[ENTRIES PROVIDED — start]
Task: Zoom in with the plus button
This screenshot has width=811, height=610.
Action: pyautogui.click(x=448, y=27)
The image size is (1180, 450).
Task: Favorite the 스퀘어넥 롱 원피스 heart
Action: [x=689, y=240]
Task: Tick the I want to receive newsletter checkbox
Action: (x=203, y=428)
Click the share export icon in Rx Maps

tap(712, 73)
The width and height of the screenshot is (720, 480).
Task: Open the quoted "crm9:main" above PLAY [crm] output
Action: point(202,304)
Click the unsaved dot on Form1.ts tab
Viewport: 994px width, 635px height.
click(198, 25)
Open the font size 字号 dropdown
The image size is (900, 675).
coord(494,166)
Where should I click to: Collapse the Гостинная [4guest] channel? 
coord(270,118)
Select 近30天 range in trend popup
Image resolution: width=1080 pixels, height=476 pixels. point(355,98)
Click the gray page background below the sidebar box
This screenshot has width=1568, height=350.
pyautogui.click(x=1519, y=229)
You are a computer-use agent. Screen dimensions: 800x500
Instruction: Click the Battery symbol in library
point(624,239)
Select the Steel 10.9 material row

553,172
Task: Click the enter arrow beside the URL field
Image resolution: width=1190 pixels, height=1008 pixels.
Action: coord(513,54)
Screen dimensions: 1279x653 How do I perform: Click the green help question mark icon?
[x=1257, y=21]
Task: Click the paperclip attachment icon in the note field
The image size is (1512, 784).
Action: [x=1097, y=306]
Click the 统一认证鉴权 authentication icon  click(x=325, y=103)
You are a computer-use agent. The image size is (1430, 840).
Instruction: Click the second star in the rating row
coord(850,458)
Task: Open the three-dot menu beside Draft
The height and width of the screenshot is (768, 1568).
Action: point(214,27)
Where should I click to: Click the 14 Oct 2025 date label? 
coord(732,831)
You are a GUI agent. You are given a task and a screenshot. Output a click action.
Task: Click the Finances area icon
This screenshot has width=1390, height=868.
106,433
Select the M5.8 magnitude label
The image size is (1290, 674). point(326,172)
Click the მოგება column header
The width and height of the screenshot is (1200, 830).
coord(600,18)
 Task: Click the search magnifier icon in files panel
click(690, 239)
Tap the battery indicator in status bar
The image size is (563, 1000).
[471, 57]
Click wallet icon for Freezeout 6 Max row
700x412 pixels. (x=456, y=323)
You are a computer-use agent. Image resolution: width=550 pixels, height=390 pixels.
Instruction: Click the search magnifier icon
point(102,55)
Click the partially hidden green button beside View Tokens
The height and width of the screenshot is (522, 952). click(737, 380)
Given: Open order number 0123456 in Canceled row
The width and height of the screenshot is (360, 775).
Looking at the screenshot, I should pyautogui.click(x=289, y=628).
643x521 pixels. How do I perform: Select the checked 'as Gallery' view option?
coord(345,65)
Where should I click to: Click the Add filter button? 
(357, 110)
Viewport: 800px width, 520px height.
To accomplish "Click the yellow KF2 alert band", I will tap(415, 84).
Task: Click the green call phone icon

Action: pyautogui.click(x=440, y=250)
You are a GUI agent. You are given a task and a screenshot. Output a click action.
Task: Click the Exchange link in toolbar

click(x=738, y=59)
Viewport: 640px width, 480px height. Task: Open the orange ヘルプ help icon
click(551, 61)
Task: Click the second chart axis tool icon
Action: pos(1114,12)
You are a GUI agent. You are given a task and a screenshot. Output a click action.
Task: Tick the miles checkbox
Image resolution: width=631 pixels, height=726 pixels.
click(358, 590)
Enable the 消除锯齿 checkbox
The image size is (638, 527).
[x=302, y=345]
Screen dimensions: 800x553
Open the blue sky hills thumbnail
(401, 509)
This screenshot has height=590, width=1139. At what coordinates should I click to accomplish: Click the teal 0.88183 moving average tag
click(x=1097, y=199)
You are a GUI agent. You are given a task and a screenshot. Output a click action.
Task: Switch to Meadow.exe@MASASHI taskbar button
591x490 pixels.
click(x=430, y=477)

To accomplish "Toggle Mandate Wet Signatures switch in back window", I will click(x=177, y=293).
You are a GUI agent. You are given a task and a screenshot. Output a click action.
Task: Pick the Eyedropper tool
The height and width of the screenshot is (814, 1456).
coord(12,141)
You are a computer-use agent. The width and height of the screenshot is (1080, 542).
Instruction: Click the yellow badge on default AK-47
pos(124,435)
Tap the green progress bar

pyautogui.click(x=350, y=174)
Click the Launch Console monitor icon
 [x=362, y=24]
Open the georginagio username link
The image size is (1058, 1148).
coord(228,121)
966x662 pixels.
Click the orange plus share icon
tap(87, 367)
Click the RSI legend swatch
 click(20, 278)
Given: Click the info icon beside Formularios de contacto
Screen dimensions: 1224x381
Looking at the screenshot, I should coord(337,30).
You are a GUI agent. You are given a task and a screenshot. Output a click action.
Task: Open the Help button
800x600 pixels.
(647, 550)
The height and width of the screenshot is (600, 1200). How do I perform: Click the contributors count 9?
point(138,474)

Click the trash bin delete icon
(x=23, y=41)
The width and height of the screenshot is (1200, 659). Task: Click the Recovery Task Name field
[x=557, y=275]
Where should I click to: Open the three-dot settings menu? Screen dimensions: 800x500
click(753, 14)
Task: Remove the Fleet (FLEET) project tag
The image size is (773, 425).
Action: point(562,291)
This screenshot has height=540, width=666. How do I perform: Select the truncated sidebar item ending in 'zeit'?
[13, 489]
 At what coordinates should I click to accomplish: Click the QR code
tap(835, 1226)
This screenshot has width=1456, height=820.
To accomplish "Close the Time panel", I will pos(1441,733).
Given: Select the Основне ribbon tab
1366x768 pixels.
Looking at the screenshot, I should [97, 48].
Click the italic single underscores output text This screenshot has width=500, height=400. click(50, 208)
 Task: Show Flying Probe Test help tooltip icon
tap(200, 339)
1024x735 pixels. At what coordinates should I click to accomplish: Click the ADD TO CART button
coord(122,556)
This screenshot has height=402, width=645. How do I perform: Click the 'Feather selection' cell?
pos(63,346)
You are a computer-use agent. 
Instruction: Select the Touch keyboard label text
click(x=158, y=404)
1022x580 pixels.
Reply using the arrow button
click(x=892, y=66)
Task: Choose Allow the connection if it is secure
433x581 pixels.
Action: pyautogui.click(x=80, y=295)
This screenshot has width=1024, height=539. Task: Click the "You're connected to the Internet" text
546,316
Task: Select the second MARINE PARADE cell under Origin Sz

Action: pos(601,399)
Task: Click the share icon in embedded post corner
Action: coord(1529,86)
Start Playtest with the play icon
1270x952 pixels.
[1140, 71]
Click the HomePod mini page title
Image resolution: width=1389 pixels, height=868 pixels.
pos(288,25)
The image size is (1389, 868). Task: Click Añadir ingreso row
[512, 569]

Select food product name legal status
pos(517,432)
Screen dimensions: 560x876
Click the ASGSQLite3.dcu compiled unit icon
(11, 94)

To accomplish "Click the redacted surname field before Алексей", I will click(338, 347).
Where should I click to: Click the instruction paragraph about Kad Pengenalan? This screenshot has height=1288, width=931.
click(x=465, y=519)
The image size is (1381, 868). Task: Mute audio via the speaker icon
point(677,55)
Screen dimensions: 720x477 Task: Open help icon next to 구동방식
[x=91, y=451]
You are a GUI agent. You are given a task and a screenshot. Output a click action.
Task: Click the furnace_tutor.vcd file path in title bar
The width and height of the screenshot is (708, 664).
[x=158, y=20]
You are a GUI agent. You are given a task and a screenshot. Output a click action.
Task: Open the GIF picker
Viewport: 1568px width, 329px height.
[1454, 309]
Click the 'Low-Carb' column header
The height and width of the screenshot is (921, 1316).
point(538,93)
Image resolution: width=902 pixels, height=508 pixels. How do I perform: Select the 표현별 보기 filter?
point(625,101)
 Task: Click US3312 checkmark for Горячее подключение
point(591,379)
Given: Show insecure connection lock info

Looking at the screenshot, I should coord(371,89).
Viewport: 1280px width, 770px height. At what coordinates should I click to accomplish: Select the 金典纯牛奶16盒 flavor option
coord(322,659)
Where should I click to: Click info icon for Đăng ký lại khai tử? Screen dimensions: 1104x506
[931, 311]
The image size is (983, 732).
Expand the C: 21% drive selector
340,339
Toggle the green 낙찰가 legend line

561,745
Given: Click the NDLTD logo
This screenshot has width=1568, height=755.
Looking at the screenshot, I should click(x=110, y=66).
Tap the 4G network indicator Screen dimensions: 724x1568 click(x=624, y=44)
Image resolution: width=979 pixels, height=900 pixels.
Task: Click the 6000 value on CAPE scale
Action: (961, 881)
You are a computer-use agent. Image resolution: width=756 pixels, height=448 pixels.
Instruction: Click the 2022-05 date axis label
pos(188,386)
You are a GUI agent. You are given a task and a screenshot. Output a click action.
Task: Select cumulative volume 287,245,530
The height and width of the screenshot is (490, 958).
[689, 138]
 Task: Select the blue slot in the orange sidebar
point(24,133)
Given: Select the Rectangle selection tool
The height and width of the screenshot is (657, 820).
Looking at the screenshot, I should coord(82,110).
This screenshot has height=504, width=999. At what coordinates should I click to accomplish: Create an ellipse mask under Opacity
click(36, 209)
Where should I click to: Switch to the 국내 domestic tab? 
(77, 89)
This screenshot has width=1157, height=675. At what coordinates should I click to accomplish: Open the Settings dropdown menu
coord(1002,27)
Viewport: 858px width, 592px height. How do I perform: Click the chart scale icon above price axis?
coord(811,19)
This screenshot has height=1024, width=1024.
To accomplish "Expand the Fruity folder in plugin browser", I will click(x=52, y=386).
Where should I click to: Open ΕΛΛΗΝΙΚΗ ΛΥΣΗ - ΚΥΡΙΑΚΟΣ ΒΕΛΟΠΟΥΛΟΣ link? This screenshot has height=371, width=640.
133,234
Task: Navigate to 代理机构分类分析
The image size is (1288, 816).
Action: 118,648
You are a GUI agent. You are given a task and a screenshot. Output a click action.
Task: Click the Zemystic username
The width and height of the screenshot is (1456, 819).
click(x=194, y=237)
[ENTRIES PROVIDED — finish]
All lines of the entries above where "will" turns up should be reported.

## OUTPUT OF THE TASK
To accomplish "Click the yellow KF2 alert band", I will tap(415, 84).
To accomplish "Toggle Mandate Wet Signatures switch in back window", I will click(x=177, y=293).
To accomplish "Close the Time panel", I will pos(1441,733).
To accomplish "Click the redacted surname field before Алексей", I will click(338, 347).
To accomplish "Expand the Fruity folder in plugin browser", I will click(x=52, y=386).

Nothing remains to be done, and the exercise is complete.